In line with the guided inquiry tradition, student ideas take a central role in each stage. The BSCS model evolved from the work of other instructional models and incorporates findings from research on teaching and cognition.
It draws on the work of Jean Piaget, Lev Vygotsky, and others, as well as the findings of a synthesis report on how people learn put forth by the National Research Council and the National Academies of Science (1999).
This 5E model consists of the following phases: engagement, exploration, explanation, elaboration, and evaluation. A brief explanation for each “E” in the 5E Instructional Model is given below. It also summarizes the instructional emphasis for the different phases.Engagement
The teacher accesses the learners’ prior knowledge and helps them become engaged in a new concept through the use of short activities that promote curiosity and elicit prior knowledge. The activity should make connections between past and present learning experiences, expose prior conceptions, and organize students’ thinking toward the learning outcomes of current activities.
Exploration experiences provide students with a common base of activities within which current concepts processes, and skills are identified and conceptual change is facilitated. Learners may complete activities that help them use prior knowledge to generate new ideas, explore questions and possibilities, and design and conduct a initial investigation.

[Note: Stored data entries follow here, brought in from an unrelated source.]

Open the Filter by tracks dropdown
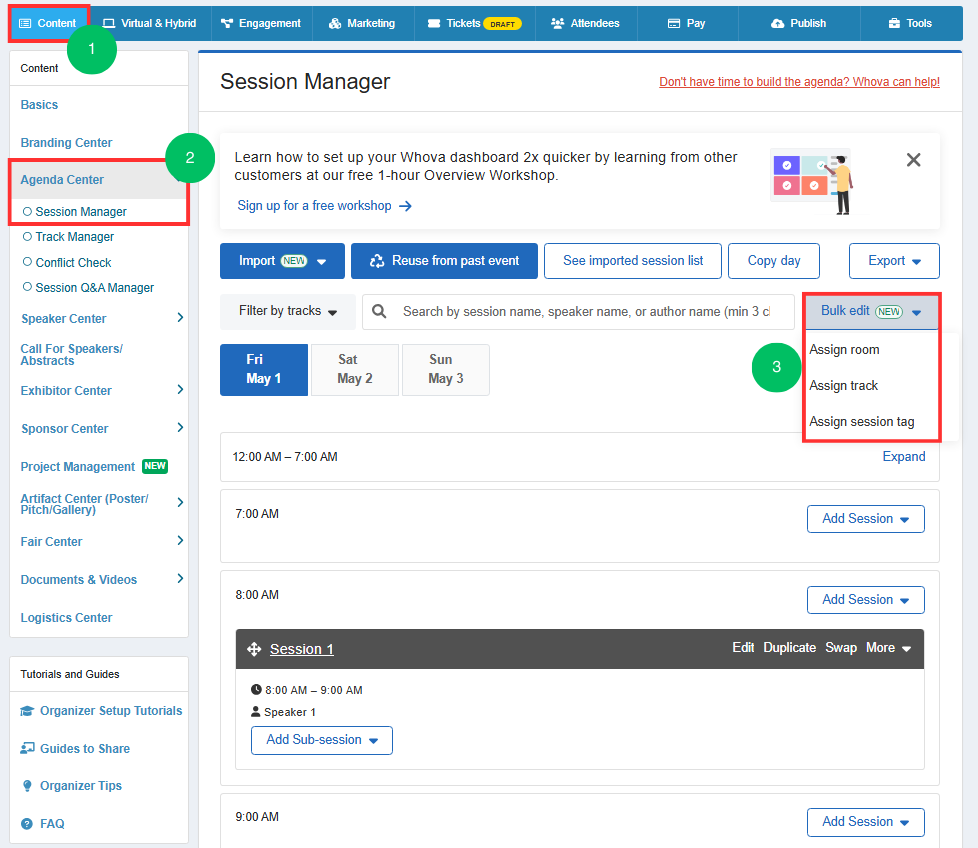Viewport: 978px width, 848px height. pyautogui.click(x=288, y=311)
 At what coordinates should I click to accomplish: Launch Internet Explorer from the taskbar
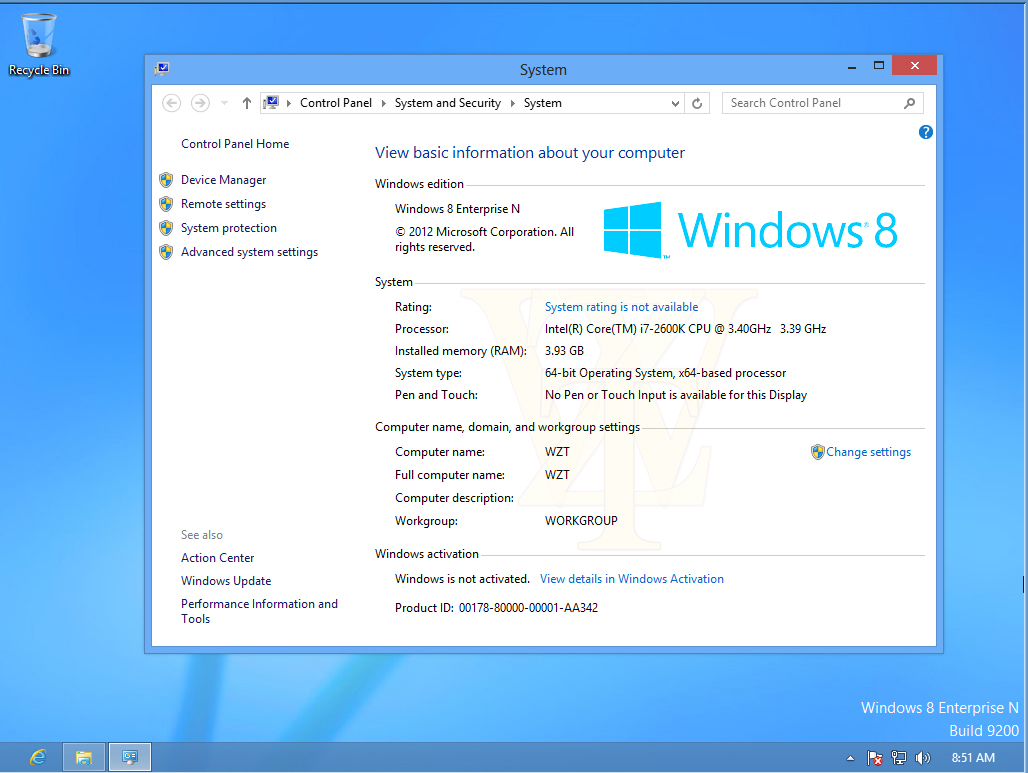coord(37,757)
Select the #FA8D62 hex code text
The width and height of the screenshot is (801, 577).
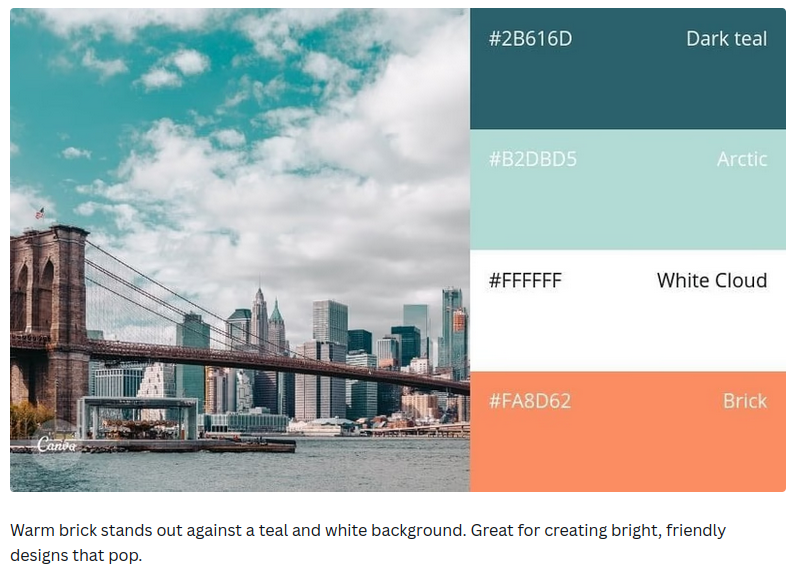pyautogui.click(x=529, y=401)
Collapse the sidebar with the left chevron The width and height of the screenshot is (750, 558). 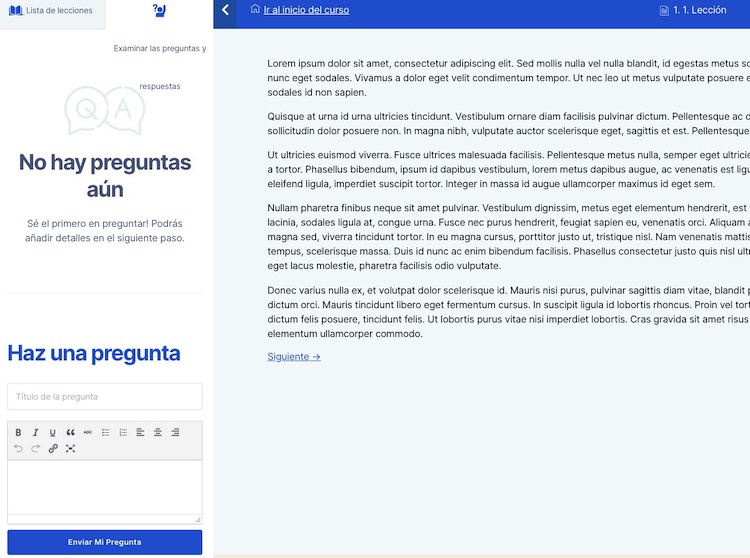[225, 10]
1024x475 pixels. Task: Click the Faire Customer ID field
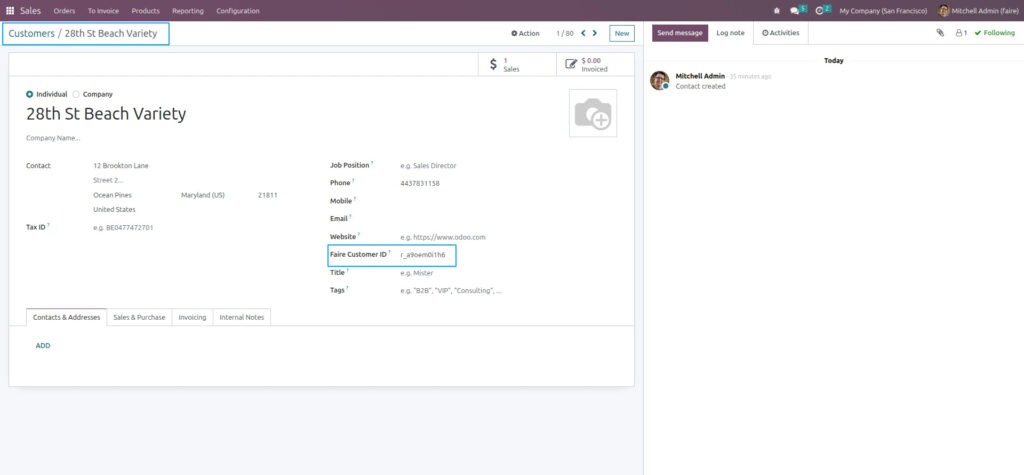(424, 255)
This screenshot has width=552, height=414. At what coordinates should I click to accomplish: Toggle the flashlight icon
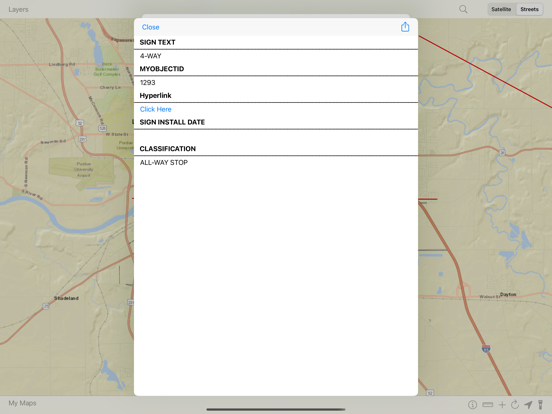coord(540,404)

The explanation phase focuses students’ attention on a particular aspect of their engagement and exploration experiences and provides opportunities to
demonstrate their conceptual understanding, process skills, or behaviours. This phase also provides opportunities for teachers to directly introduce a concept, process, or skill. Learners explain their understanding of the concept. An explanation from the teacher may guide them toward a deeper understanding, which is a critical part of this phase.
Teachers challenge and extend students’ conceptual understanding and skills. Through new experiences, the students develop deeper and broader understanding, more information, and adequate skills. Students apply their understanding of the concept by conducting additional activities.

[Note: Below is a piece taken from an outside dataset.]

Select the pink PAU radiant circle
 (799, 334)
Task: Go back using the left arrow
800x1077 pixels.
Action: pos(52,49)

The evaluation phase encourages students to assess their understanding and abilities and provides opportunities for teachers to evaluate student progress toward achieving the educational objectives and outcomes.
After exploring and imbedding the 5E phases of inquiry based learning, the following questions can be answered for further understanding of the process.
- What benefits of inquiry based teaching can be seen in a classroom?
- What are the key features of inquiry based teaching?
- What were the “take away” thoughts/questions? What connections can be made to our own teaching practice?
Suresh Thangarajan is currently serving as Coordinator, Curriculum and Professional Development & Head of Department of Mathematics at Good Shepherd International School, India. During his tenure as Coordinator, he held many administrative responsibilities. Suresh has played an active role in the accreditation/review process of the Council of International schools, IBDP and NEASC. He has attended many workshops, conferences, subject specific seminars both in India and abroad. Suresh has participated twice in the IBDP Curriculum Review Meetings for Mathematics held most recently in the Hague. He is an examiner and moderator for IBDP Mathematics HL since 2007. He has met the requirements for certification as an independent Lynn Erickson and Lois Lanning Concept based Curriculum & Instruction Presenter and Trainer. He regularly conducts professional development sessions for the members of staff of Good Shepherd International School.